Trans-effects of chromosome aneuploidies on DNA methylation patterns: DNA methylation analysis of Down syndrome in human brain tissues and cells. Homo sapiens

Background: Trisomy 21 causes Down syndrome (DS), but the mechanisms by which the extra chromosome leads to deficient intellectual and immune function are not well understood. Results: Here, we profile CpG methylation in DS and control cerebral and cerebellar cortex of adults and cerebrum of fetuses. We purify neuronal and non-neuronal nuclei and T-lymphocytes and find biologically relevant genes with DS-specific methylation (DS-DM) in brain cells. Some genes show brain-specific DS-DM, while others show stronger DS-DM in T cells. Both 5-methyl-cytosine and 5-hydroxy-methyl-cytosine contribute to the DS-DM. Thirty percent of genes with DS-DM in adult brain cells also show DS-DM in fetal brains, indicating early onset of these epigenetic changes, and we find early maturation of methylation patterns in DS brain and lymphocytes. Some, but not all, of the DS-DM genes show differential expression. DS-DM preferentially affected CpGs in or near specific transcription factor binding sites, implicating a mechanism involving altered transcription factor binding. Methyl-seq of brain DNA from mouse models with sub-chromosomal duplications mimicking DS reveals partial but significant overlaps with human DS-DM and shows that multiple chromosome 21 genes contribute to the downstream epigenetic effects. Conclusions: These data point to novel biological mechanisms in DS and have general implications for trans effects of chromosomal duplications and aneuploidies on epigenetic patterning. Overall design: Bisulfite converted DNA from 119 samples from Down syndrome patients and controls were hybridised to the Illumina Infinium 450k Human Methylation Beadchip.

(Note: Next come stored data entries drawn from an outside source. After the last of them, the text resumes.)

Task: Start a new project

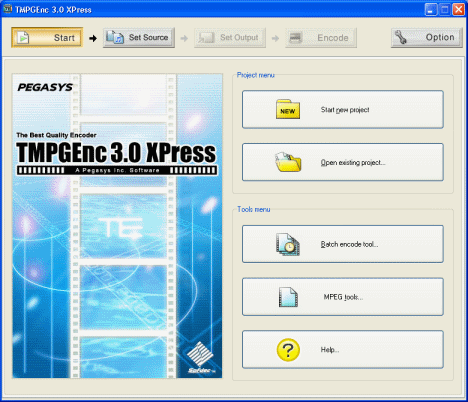Action: [343, 109]
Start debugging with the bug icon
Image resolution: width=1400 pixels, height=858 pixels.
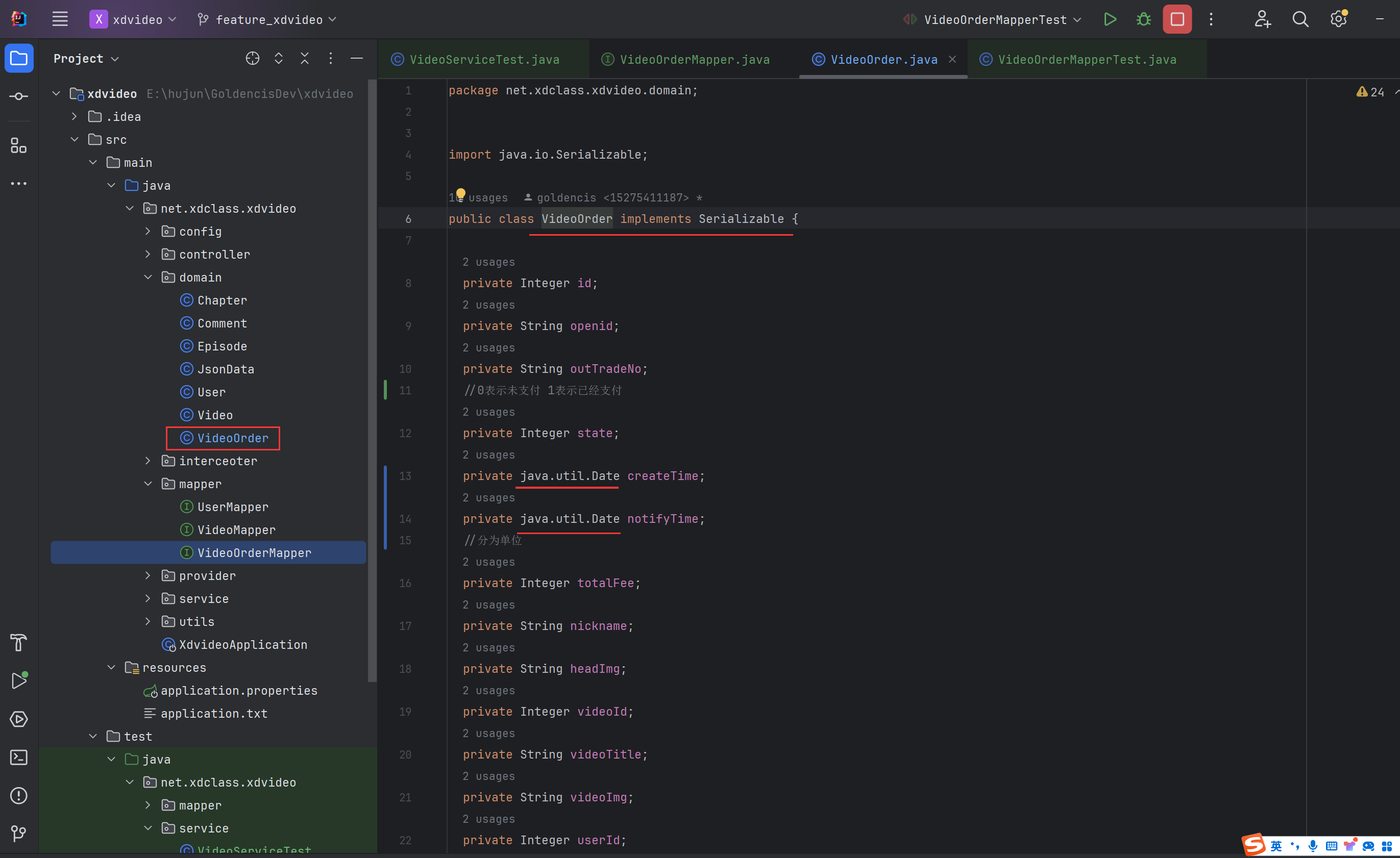[x=1143, y=19]
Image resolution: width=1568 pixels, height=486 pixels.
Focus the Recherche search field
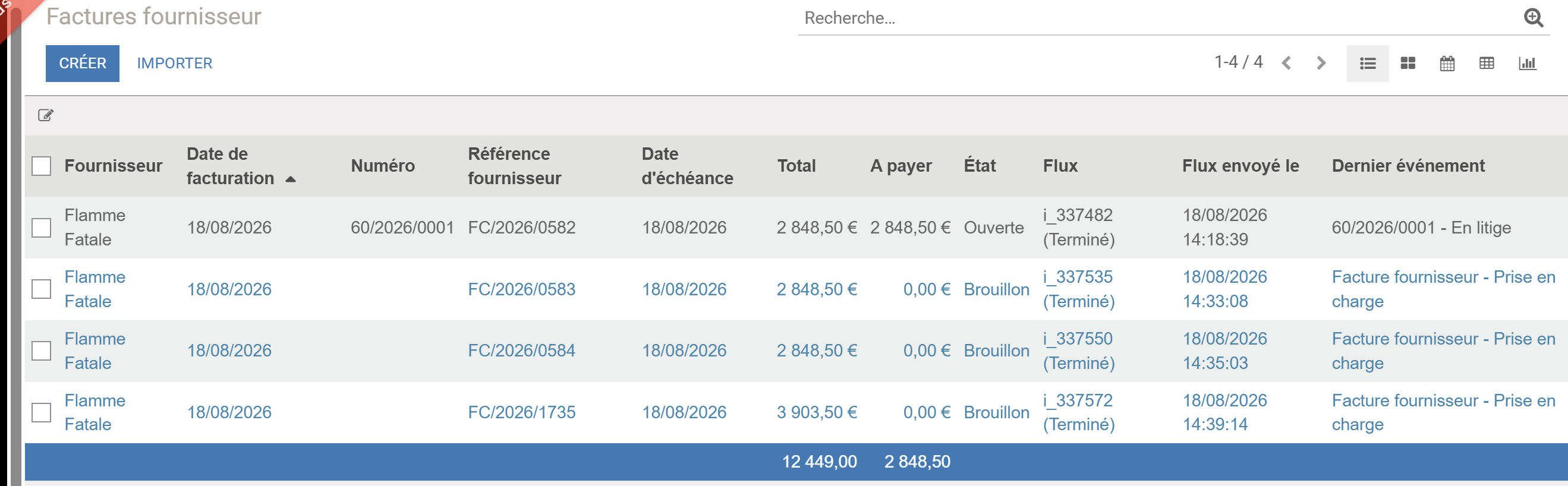pyautogui.click(x=1157, y=18)
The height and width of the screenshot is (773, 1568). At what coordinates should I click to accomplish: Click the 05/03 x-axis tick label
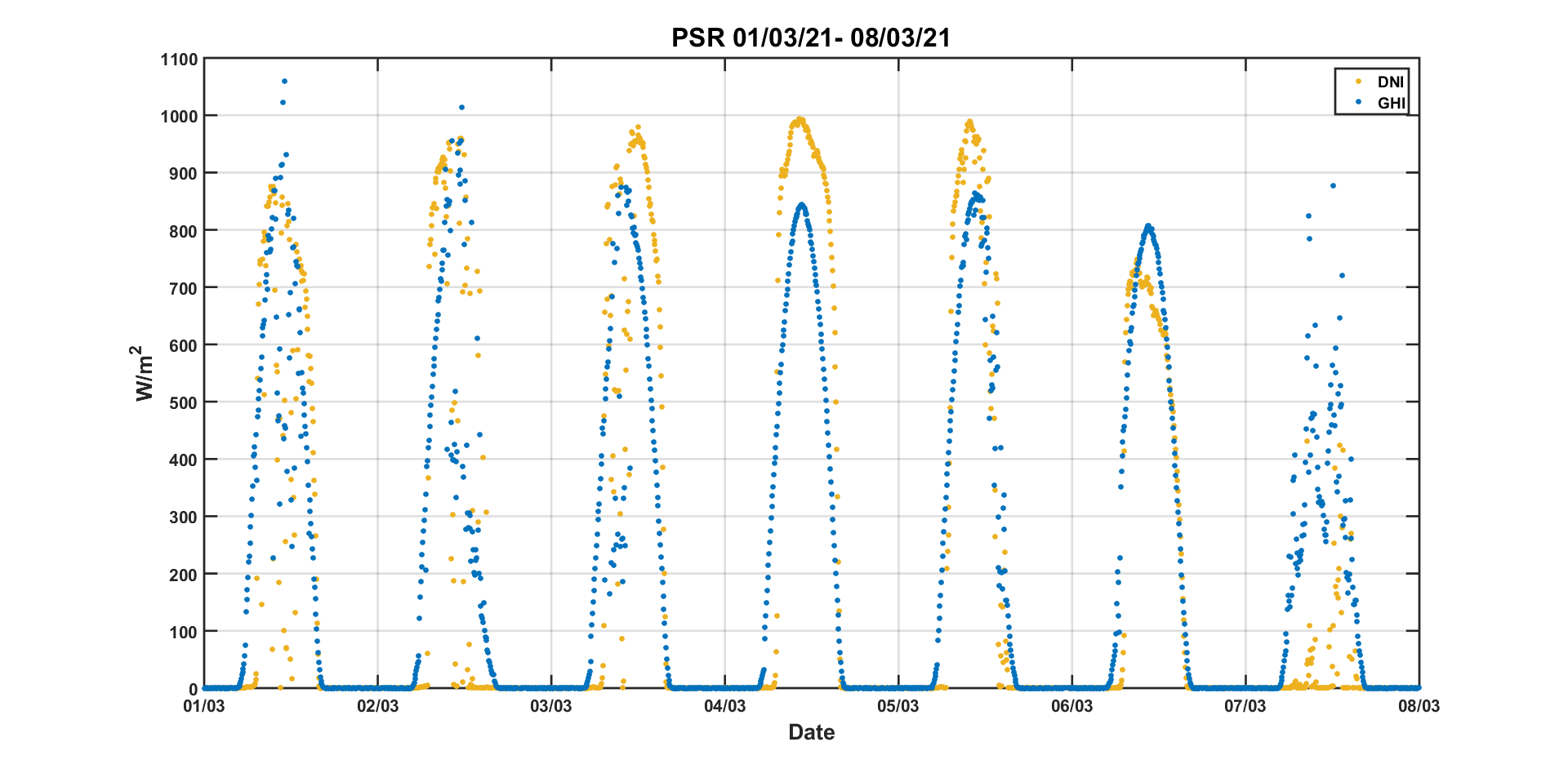click(898, 706)
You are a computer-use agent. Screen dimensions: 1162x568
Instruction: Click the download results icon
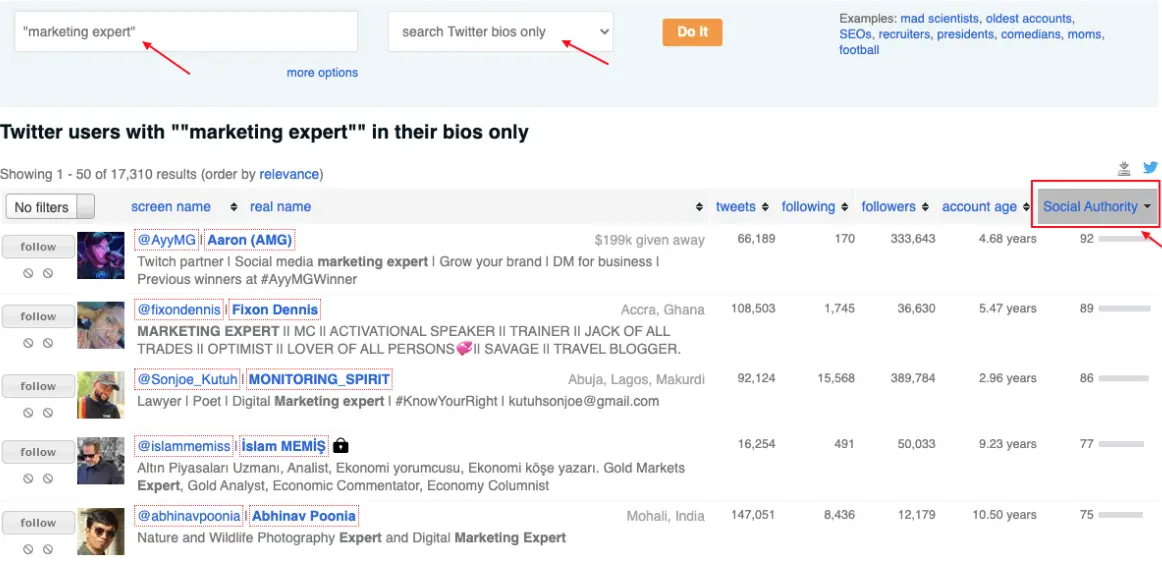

In addition, we re-analyzed 6 Down syndrome and 6 control cerebellum DNA samples on the 450K BeadChips using an adaptation of the Illumina probe preparation protocol (TrueMethyl kit; Cambridge Epigenetics, CEGX), in which parallel analyses of bisulfite and oxidative bisulfite DNA for each sample allows assessment of the relative contributions of 5mC and 5hmC to net methylation.